Interestingly, debug logs indicate that the Custom Sequence Preprocess library is correctly preparing a full batched sequence tensor every 32 frames:
A full batched sequence tensor is ready on last frame
This suggests that the issue may not lie within the preprocessing library.

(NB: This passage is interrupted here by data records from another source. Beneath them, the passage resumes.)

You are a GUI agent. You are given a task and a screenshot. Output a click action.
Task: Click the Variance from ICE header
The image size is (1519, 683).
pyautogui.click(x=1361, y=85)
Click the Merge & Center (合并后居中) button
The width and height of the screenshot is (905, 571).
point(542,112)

I’m wondering if the problem could be related to the model size. The XCLIP model is significantly larger than the 3D ActionRecognitionNet model, and its performance metrics from trtexec
are as follows:
[08/30/2024-13:08:36] [I] === Performance summary ===
[08/30/2024-13:08:36] [I] Throughput: 3.5137 qps
[08/30/2024-13:08:36] [I] Latency: min = 266.574 ms, max = 280.172 ms, mean = 273.632 ms, median = 273.005 ms, percentile(90%) = 278.941 ms, percentile(95%) = 280.172 ms, percentile(99%) = 280.172 ms
[08/30/2024-13:08:36] [I] Enqueue Time: min = 0.677918 ms, max = 2.04102 ms, mean = 1.12804 ms, median = 1.04211 ms, percentile(90%) = 1.37646 ms, percentile(95%) = 2.04102 ms, percentile(99%) = 2.04102 ms
[08/30/2024-13:08:36] [I] H2D Latency: min = 6.88428 ms, max = 8.15256 ms, mean = 7.40798 ms, median = 7.38599 ms, percentile(90%) = 7.72327 ms, percentile(95%) = 8.15256 ms, percentile(99%) = 8.15256 ms
[08/30/2024-13:08:36] [I] GPU Compute Time: min = 259.231 ms, max = 273.051 ms, mean = 266.216 ms, median = 265.581 ms, percentile(90%) = 271.731 ms, percentile(95%) = 273.051 ms, percentile(99%) = 273.051 ms
[08/30/2024-13:08:36] [I] D2H Latency: min = 0.00415039 ms, max = 0.02771 ms, mean = 0.00793021 ms, median = 0.00653076 ms, percentile(90%) = 0.00842285 ms, percentile(95%) = 0.02771 ms, percentile(99%) = 0.02771 ms
[08/30/2024-13:08:36] [I] Total Host Walltime: 3.98441 s
[08/30/2024-13:08:36] [I] Total GPU Compute Time: 3.72702 s
Questions
- Could the inconsistent inference output be due to the higher input resolution in combination to the large size and slower processing speed of the XCLIP model in combination?
- Is there a possibility that the sequence tensor prepared by the preprocessing step is not reaching the model consistently, or is there an issue with how the model processes these sequences?
Any insights or suggestions to help diagnose this issue would be greatly appreciated.
Thanks in advance for your assistance!